I want functionality of highlighting the specific data point on hover along with the top 3 nearest vectors to that.
It would be of great help if anyone can guide me with this or suggest any other option
model
csv
Code:
import gensim
import numpy as np
import pandas as pd
from sklearn.manifold import TSNE
import plotly.express as px
def get_2d_coordinates(model, words):
arr = np.empty((0,100), dtype='f')
labels = []
for wrd_score in words:
try:
wrd_vector = model.wv.get_vector(wrd_score)
arr = np.append(arr, np.array([wrd_vector]), axis=0)
labels.append(wrd_score)
except:
pass
tsne = TSNE(n_components=2, random_state=0)
np.set_printoptions(suppress=True)
Y = tsne.fit_transform(arr)
x_coords = Y[:, 0]
y_coords = Y[:, 1]
return x_coords, y_coords
ic_model = gensim.models.Word2Vec.load("w2v_IceCream.model")

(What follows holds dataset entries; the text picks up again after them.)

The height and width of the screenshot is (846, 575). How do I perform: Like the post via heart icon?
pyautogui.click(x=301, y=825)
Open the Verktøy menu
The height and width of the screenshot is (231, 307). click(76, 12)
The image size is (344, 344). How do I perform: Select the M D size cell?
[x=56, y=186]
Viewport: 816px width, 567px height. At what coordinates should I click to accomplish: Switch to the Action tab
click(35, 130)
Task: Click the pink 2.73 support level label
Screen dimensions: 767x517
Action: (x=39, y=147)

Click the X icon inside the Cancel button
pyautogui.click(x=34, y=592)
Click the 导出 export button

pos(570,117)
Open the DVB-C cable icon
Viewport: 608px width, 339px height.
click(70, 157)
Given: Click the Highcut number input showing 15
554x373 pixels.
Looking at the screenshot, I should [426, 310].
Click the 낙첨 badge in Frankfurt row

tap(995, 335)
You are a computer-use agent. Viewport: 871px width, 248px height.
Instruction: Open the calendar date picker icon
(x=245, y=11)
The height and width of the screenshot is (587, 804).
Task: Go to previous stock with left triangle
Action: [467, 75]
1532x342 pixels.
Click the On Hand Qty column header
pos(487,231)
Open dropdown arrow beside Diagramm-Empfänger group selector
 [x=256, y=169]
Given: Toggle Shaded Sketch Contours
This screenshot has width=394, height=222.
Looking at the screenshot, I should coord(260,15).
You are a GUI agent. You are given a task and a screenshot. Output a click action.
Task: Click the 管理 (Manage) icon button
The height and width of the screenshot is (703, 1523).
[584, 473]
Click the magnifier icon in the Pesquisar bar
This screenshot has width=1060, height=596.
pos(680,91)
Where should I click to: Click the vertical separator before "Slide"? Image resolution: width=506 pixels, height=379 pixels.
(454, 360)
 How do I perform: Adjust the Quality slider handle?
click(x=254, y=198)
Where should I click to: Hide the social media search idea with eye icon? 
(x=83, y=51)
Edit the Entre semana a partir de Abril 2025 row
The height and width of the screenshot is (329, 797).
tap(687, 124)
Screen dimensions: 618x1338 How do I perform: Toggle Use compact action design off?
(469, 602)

ic = pd.read_csv('ic_prods.csv')
icx, icy = get_2d_coordinates(ic_model, ic['ITEM_DESC'])
ic_data = {'Category': ic['SUB_CATEGORY'],
'Words':ic['ITEM_DESC'],
'X':icx,
'Y':icy}
ic_df = pd.DataFrame(ic_data)
ic_df.head()
ic_fig = px.scatter(ic_df, x=icx, y=icy, color=ic_df['Category'], hover_name=ic_df['Words'], title='IceCream Data')
ic_fig.show()
In plotly-python, I don't think there's an easy way of retrieving the location of the cursor. You can attempt to use go.FigureWidget to highlight a trace as described in this answer, but i think you're going to be limited with with plotly-python and i'm not sure if highlighting the closest n points will be possible.
However, I believe that you can accomplish what you want in plotly-dash since callbacks are supported - meaning you would be able to retrieve location of your cursor and then calculate the n closest data points to your cursor and highlight the data points as needed.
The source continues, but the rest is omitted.